[課題と練習]
[1] 9月の読書記録の「<今月のデータ>」に示された数値を、それぞれ何の数かがわかる形ですべて書き出しなさい。
[2] 9月の読書記録を、最後の文の後から書き進めなさい。

#### 読む文章

2022年10月01日
2022年9月の記録
内田樹先生の講演を聴きに行った。
初めて聞く先生の声は柔らかかった。意外に感じた。
ルヌガンガさんが内田先生の本を持って来ていて、サインが頂けるということで1冊を急いで選んだ。
ちらと危惧したとおり、1年前に既に読んでおり、しかも比較的気に入らなかったものだった。
安田先生との対談本にすればよかった。
しかし内田先生に私の言葉を伝えて、にっこり笑っていただいたことは忘れない。
<今月のデータ>
購入19冊、購入費用21,977円。
読了15冊。
積読本328冊(うちKindle本161冊、Honto本6冊)。

9月の読書メーター
女には向かない職業 (ハヤカワ・ミステリ文庫)の感想
修道院で暮らした過去や、他人を安易に容れない性格による、ドライな世界観を持った若い探偵という設定。若干こなれない、上滑りな印象を受けるのは、シリーズ初作だからか。依頼を受け、予想外に淡々と乗り込んだカテージは、真実が明るみに出るにつれて穏やかな明るい隠れ家からおぞましい悪意に浸食された空き家へ変貌する。その過程もどこかしっくりこない感触だが、この物語の読みどころは事件解決後、ダルグリッシュ警視との攻防戦なのだ。このダルグリッシュ警視がシリーズ本流らしく、引力のある登場人物。買っちゃってるので続編を読む。
読了日:09月25日 著者:P.D.ジェイムズ
営繕かるかや怪異譚 その弐 (角川文庫)の感想
違和感、気配と経て、怪異は凝って視覚化する。その経緯を書くのが小野さんは上手いのである。ていうか、今回は具現化しすぎて、これはこれで怖い。紐とか鎌とか、悪霊シリーズの再現である。中では、物と、人の思いが絡んだ怪異が印象に残った。物に残る魂。リサイクルや古物を取り入れた暮らしは流行りとて、物を大切に使う暮らしとは同義でない。逆に粗末にすることもある例である。工夫と横着は違う。『ものを作るのは手間暇かかるものよ。手間暇を惜しむから、あなたはすぐ奇抜なことに走るの』。隅田さんが素敵なキャラになってきた。

########
#### 提供資料

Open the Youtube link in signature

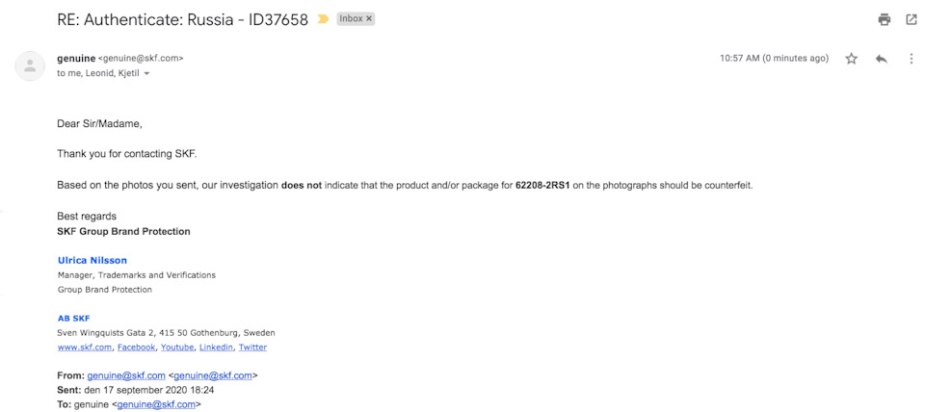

########

[課題別の解答]
[1]
購入19冊
購入費用21,977円
読了15冊
積読本328冊
うちKindle本161冊
うちHonto本6冊

[2]
読了日:09月22日 著者:小野 不由美
ビーグル号世界周航記 ダーウィンは何をみたか (講談社学術文庫)の感想
航海記そのものではなく、著書からの抜粋を子供向けに編集した本「ビーグル号で世界を巡る旅の中でダーウィン氏が見たもの」の翻訳である。19世紀、ダーウィンが体験した事物が事細かに記録されている。各地の民族や土地の描写を読むのは楽しい。なぜなら、乗馬でボラスの扱いを失敗して南米ガウーチョ人に笑われた逸話や、タヒチ人への開けっぴろげな賛美など、西洋人らしからぬ偏りのない観察眼、旺盛な好奇心と道義心は、正直で愛すべき人物と認定するにじゅうぶんだからだ。原始林を「"自然という神"が生み出した殿堂」と呼ぶのも好ましい。
1835年2月20日11時半、ダーウィンはチリで地震に遭遇する。『ひどい地震はたちまちわれわれの古い連想を破ってしまう。堅固そのものを象徴するような大地が、流体の上のうすい皮のようにわれわれの足元で動いた。地震は一秒で、何時間の反省によっても産みだせないような奇妙な不安な心持を、心の中につくりあげてしまった』。そしてもしイギリスが地震の暴威にさらされたらどのような事態になるかと震撼している。地震に遭ったことがなかったと見える。地震は、地震が頻発する地に生きる民族の精神性に大きな影響を与えているのだろうな。
読了日:09月21日 著者:チャールズ・ロバート・ダーウィン
おくのほそ道(全) ビギナーズ・クラシックス 日本の古典 (角川ソフィア文庫―ビギナーズ・クラシックス)の感想
ある本を読もうと思って、そういえば原本を読んでいないことに思い至り、さらりと読んでみる。深川の草庵から、芭蕉は自ら荷物を担いで旅に出る。笠敷いたり賽銭踏んだりしては、泣く。感動の誇張表現なのか、あるいは歩いて旅をするという行為が当たり前でも安全でもないゆえに、感情が増幅されるのだろうか。実際に歩いてみたらわかるのだろうか。先達の詠んだ和歌や俳句への知識が深い。当然、記憶している。この旅は、知己を訪ねる旅でもなく、名所巡りでもなく、先達の足跡を辿る旅だったのだろう。安田先生の芭蕉を歩く旅の、あれも読もう。
読了日:09月19日 著者:松尾芭蕉
「十二国記」30周年記念ガイドブックの感想
もうガイドブックなんて読んでも目新しい発見は無いくらい繰り返し読んできたと自信はありつつ、小野主上のインタビューと短編はやはり逃がせないと購入。辻村深月のエッセイが上手くて、同じ時間を共有した者としてじんと震える。そしてなんといっても小野さんの肉声である。悪霊シリーズ以来、自らの言葉で語られる場がほとんどなくなって、綾辻さんから漏れ聞くだけだったから、、、あれ、そういえば何年か前のインタビュー誌はどこへいったっけ? ともかくお身体を大事にしていただきたい。あと、A0サイズの十二国記の地図見てみたいです。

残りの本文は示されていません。